About Ovarian Cancer
As reported by the American Cancer Society, epithelial ovarian cancer is the leading cause of death from gynecologic cancer in the United States and the country’s fifth most common cause of cancer mortality in women. It is estimated that in 2016 in the United States, 22,280 women will receive a new diagnosis of ovarian cancer, and approximately 14,240 women will die of this disease. Overall, the five-year relative survival rate is 45 percent. If the cancer is detected and treated early, at the localized stage when the cancer is only in the part of the body where it started, the five-year relative survival rate is 92 percent. However, only 15 percent are detected at the localized stage. No treatment is available for patients with refractory or resistant metastatic ovarian cancer.

About Adaptimmune
Adaptimmune is a clinical stage biopharmaceutical company focused on novel cancer immunotherapy products based on its SPEAR® (Specific Peptide Enhanced Affinity Receptor) T-cell platform. Established in 2008, the company aims to utilize the body’s own machinery - the T-cell - to target and destroy cancer cells by using engineered, increased affinity TCRs as a means of strengthening natural patient T-cell responses.
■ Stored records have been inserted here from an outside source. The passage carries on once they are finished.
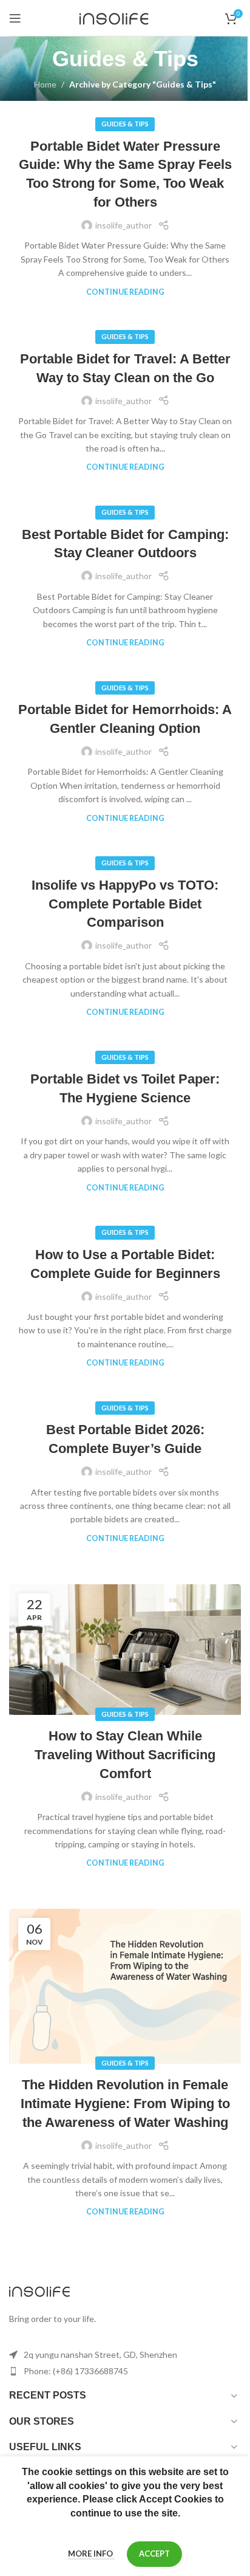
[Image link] (39, 2290)
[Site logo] (125, 17)
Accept (154, 2553)
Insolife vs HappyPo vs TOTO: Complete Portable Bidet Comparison (125, 904)
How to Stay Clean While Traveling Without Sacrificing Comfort (125, 1754)
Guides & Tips (125, 124)
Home (45, 84)
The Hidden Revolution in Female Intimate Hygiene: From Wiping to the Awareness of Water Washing (125, 2103)
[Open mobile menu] (15, 18)
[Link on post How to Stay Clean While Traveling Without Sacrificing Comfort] (125, 1649)
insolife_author (123, 225)
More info (91, 2553)
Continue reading (125, 292)
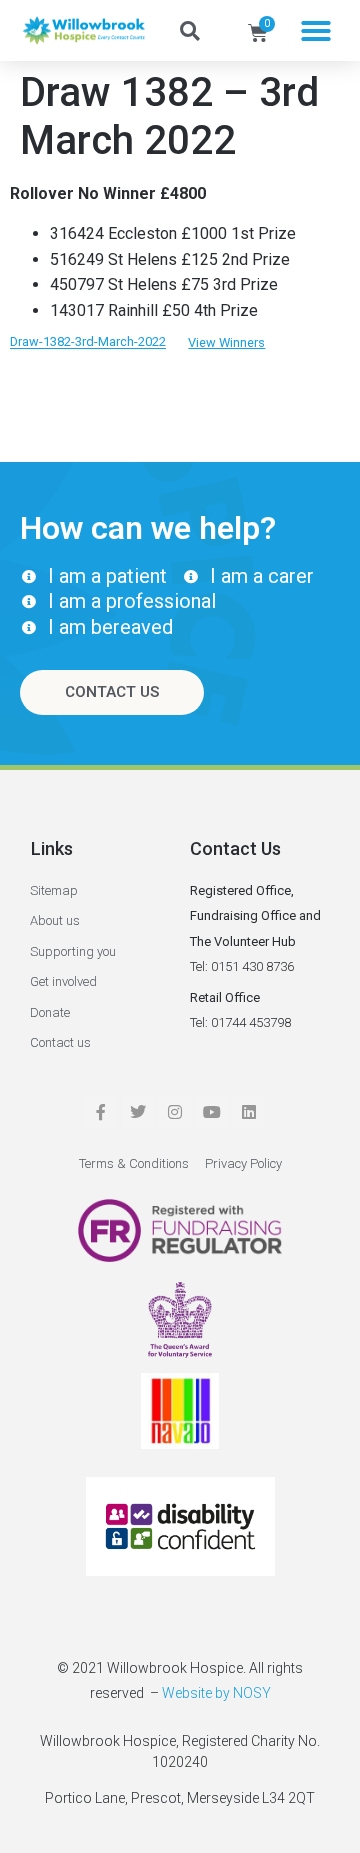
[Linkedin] (249, 1112)
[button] (316, 31)
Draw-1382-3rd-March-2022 (88, 342)
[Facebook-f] (101, 1112)
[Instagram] (175, 1112)
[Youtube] (212, 1112)
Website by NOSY (216, 1693)
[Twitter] (138, 1112)
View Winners (226, 342)
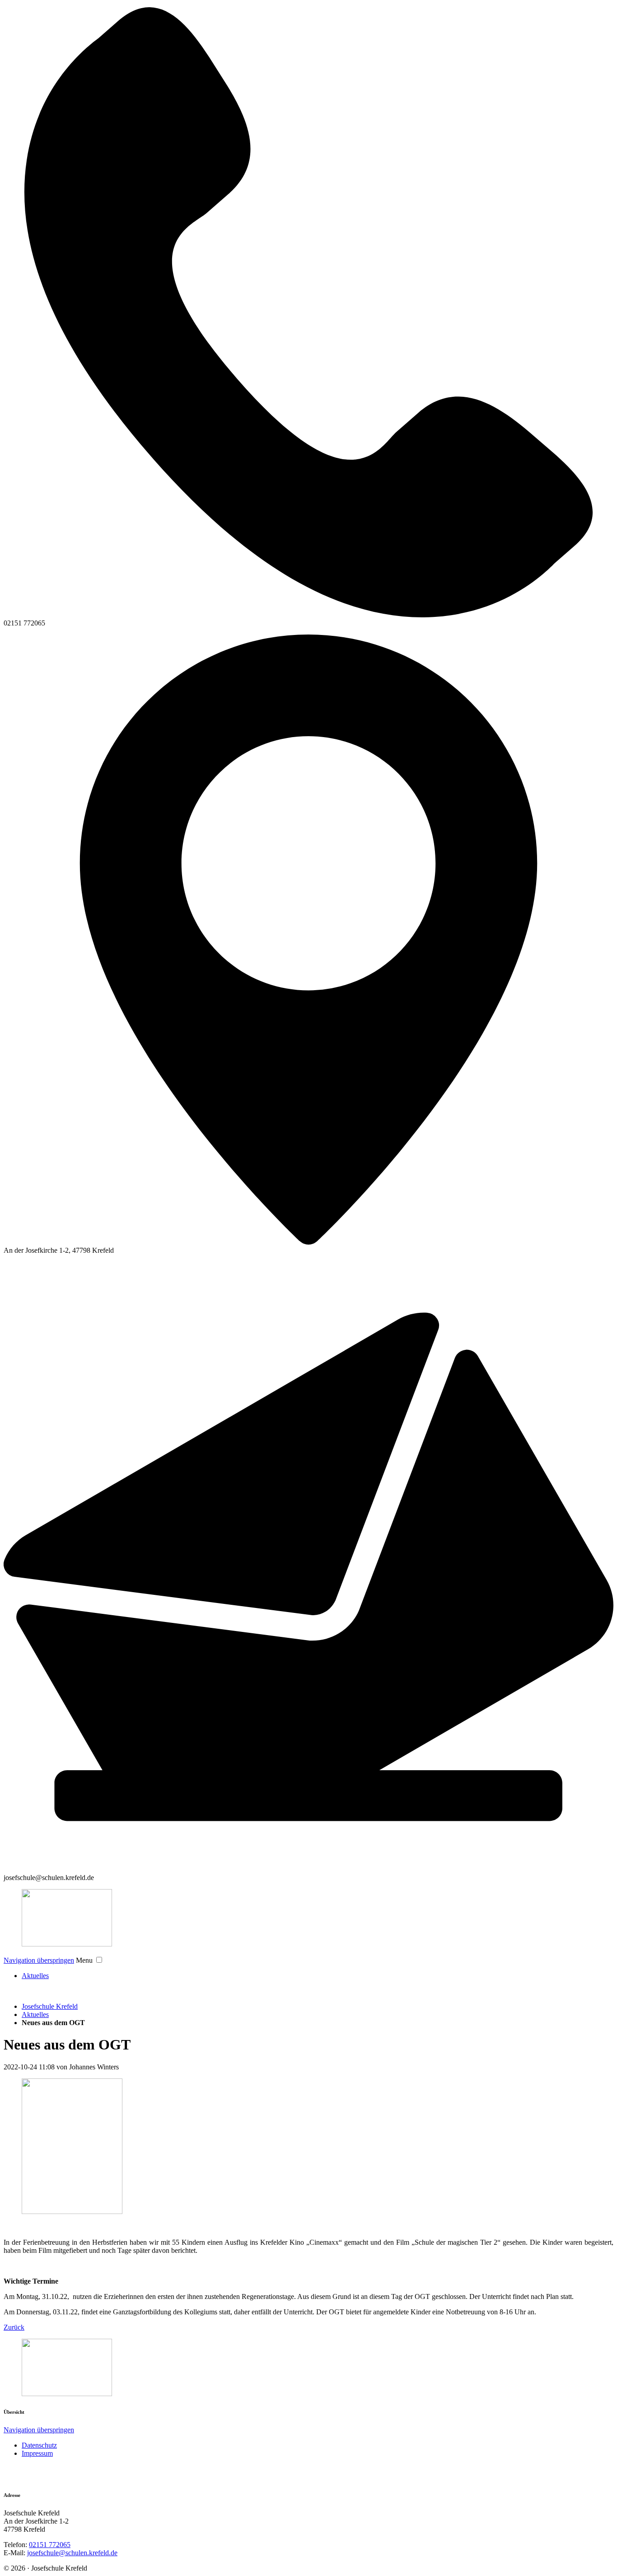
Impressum (37, 2453)
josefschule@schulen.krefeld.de (72, 2553)
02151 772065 (49, 2544)
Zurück (14, 2327)
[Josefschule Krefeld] (308, 1918)
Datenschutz (39, 2445)
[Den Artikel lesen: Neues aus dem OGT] (72, 2211)
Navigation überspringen (39, 1960)
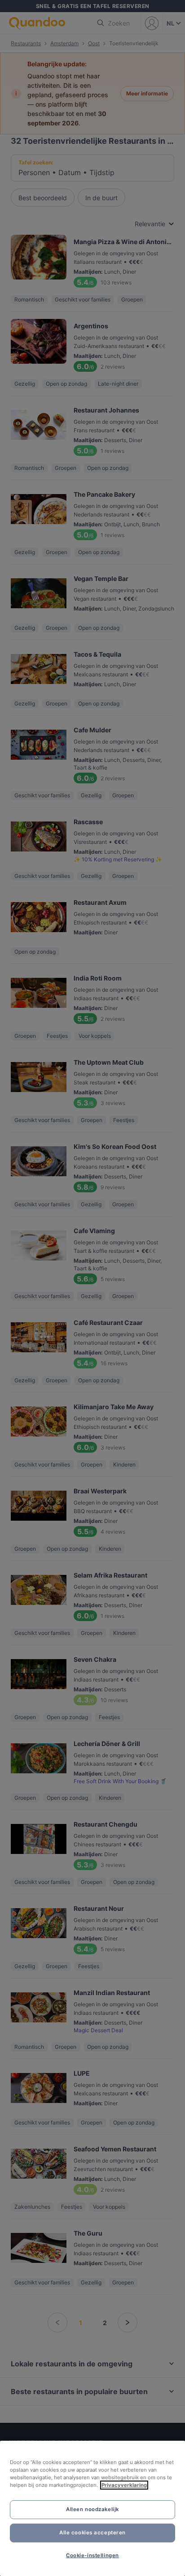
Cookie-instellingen (92, 2555)
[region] (92, 2508)
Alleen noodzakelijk (92, 2509)
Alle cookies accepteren (92, 2532)
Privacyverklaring (124, 2485)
Adaptimmune’s lead program is a SPEAR T-cell therapy targeting the NY-ESO cancer antigen. Its NY-ESO SPEAR T-cell therapy has demonstrated signs of efficacy and tolerability in Phase 1/2 trials in solid tumors and in hematologic cancer types, including synovial sarcoma and multiple myeloma. Adaptimmune has a strategic collaboration and licensing agreement with GlaxoSmithKline for the development and commercialization of the NY-ESO TCR program. In addition, Adaptimmune has a number of proprietary programs. These include SPEAR T-cell therapies targeting the MAGE-A10 and AFP cancer antigens, which both have open INDs, and a further SPEAR T-cell therapy targeting the MAGE-A4 cancer antigen that is in pre-clinical phase with IND acceptance targeted for 2017. The company has identified over 30 intracellular target peptides preferentially expressed in cancer cells and is currently progressing 12 through unpartnered research programs. Adaptimmune has over 250 employees and is located in Oxfordshire, U.K. and Philadelphia, USA. For more information:

Forward-Looking Statements
This release contains “forward-looking statements” within the meaning of the Private Securities Litigation Reform Act of 1995 (PSLRA). These forward-looking statements involve certain risks and uncertainties. Such risks and uncertainties could cause our actual results to differ materially from those indicated by such forward-looking statements, and include, without limitation: the success, cost and timing of our product development activities and clinical trials and our ability to successfully advance our TCR therapeutic candidates through the regulatory and commercialization processes. For a further description of the risks and uncertainties that could cause our actual results to differ materially from those expressed in these forward-looking statements, as well as risks relating to our business in general, we refer you to our Quarterly Report on Form 10-Q filed with the Securities and Exchange Commission (SEC) on August 8, 2016, and our other SEC filings. The forward-looking statements contained in this press release speak only as of the date the statements were made and we do not undertake any obligation to update such forward-looking statements to reflect subsequent events or circumstances.